§ **Activity**:
Nothing but the line containing "Take a chart snapshot with camera icon" and the lines after it in the entries below should appear, each repeated exactly.

Stored items
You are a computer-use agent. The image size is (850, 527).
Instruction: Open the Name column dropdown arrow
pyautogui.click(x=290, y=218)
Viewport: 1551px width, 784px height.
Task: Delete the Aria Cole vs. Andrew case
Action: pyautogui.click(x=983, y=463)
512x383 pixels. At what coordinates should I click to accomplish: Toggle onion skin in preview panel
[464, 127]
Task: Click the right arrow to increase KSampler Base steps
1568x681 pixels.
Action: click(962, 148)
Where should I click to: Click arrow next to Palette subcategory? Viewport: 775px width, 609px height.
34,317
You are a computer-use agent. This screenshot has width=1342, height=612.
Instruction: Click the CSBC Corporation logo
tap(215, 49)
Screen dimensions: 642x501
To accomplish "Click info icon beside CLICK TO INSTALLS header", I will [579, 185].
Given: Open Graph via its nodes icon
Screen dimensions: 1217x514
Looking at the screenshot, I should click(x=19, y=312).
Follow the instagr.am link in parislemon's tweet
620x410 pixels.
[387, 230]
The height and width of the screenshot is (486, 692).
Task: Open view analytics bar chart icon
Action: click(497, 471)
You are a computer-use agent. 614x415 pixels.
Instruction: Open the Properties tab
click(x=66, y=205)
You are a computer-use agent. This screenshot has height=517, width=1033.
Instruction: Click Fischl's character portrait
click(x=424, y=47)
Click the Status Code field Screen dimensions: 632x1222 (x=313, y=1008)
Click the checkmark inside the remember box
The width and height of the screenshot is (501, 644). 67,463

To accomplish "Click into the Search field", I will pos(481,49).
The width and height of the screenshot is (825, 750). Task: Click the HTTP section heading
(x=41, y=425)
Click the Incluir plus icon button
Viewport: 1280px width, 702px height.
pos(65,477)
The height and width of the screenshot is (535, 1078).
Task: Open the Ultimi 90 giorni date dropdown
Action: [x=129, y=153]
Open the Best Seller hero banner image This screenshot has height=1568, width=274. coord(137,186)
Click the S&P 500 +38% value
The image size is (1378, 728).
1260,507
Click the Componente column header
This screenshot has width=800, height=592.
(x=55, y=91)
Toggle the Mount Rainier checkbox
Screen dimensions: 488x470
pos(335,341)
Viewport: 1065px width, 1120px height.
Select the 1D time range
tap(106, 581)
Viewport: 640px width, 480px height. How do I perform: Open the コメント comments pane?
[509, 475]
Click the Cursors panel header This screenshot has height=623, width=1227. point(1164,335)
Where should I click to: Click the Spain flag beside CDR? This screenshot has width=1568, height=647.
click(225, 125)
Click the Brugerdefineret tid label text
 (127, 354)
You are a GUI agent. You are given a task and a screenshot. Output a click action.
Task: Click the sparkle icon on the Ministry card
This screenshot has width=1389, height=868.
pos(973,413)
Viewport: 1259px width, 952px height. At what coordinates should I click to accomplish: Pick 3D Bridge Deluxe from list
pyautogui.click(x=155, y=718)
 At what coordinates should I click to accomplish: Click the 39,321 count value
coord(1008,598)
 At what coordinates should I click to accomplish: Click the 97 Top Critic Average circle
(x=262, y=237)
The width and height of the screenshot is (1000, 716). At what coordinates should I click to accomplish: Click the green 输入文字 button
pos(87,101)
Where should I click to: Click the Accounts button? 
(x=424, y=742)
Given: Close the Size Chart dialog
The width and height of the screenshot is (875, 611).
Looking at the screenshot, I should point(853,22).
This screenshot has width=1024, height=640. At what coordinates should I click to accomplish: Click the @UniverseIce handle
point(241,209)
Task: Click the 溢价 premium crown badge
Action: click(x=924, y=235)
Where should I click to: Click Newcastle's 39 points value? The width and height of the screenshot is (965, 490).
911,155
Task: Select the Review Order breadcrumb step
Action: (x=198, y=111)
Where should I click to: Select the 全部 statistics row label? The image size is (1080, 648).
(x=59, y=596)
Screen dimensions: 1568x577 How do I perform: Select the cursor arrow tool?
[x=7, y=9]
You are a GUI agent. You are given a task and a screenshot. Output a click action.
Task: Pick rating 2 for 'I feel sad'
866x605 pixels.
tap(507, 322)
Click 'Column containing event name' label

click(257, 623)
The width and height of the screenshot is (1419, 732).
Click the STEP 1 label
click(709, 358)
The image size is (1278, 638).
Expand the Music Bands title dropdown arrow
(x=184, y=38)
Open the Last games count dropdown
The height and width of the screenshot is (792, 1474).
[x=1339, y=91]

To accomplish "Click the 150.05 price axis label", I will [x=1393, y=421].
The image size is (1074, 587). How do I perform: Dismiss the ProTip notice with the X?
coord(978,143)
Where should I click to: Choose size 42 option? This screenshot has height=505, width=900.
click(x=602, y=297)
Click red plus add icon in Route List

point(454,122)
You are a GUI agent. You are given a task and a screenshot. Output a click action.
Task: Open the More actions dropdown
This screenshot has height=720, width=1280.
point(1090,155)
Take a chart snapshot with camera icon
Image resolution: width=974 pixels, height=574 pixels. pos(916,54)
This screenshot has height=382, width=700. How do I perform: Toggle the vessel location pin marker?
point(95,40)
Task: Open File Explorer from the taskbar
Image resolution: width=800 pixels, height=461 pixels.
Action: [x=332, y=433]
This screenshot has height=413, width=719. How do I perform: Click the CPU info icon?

§ **Answer for this exercise**:
Take a chart snapshot with camera icon
Image resolution: width=974 pixels, height=574 pixels. pos(916,54)
This screenshot has height=382, width=700. How do I perform: Toggle the vessel location pin marker?
point(95,40)
Task: Open File Explorer from the taskbar
Image resolution: width=800 pixels, height=461 pixels.
Action: [x=332, y=433]
This screenshot has height=413, width=719. How do I perform: Click the CPU info icon?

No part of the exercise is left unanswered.